** GOAL **
Copy out the lines from the one containing "This screenshot has height=291, width=372." through the one containing "pos(1605,695)", both included, swapping "GUI agent" for "interface agent" and changing nothing else.

:: GIVEN RECORDS ::

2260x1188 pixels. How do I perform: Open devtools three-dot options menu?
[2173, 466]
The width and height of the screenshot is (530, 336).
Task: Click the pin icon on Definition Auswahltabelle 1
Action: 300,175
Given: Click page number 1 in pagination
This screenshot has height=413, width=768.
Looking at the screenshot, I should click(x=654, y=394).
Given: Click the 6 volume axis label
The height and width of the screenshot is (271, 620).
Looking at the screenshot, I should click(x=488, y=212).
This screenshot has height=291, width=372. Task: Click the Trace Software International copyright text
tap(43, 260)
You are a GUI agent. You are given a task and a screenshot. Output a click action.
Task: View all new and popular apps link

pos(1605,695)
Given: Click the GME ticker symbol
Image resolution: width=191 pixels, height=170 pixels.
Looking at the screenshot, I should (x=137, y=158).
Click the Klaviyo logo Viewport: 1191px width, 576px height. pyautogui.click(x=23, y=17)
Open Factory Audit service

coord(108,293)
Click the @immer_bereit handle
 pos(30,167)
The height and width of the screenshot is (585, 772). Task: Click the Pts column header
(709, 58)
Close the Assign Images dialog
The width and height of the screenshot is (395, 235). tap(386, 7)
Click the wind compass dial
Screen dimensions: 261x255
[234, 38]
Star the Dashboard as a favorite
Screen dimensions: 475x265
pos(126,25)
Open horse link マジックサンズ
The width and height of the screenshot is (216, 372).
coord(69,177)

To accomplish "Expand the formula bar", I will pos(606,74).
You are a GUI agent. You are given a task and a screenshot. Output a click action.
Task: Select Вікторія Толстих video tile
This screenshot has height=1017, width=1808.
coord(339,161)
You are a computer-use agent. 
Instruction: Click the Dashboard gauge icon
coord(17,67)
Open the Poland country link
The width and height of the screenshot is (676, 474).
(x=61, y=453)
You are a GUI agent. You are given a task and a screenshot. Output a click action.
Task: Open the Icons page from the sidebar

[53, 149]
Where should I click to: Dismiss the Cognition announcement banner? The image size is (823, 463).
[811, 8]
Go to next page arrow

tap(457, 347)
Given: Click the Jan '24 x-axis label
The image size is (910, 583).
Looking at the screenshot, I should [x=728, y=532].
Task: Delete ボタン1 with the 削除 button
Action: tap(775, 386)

:::

** COMPLETED TASK **
This screenshot has height=291, width=372. Task: Click the Trace Software International copyright text
tap(43, 260)
You are a interface agent. You are given a task and a screenshot. Output a click action.
Task: View all new and popular apps link

pos(1605,695)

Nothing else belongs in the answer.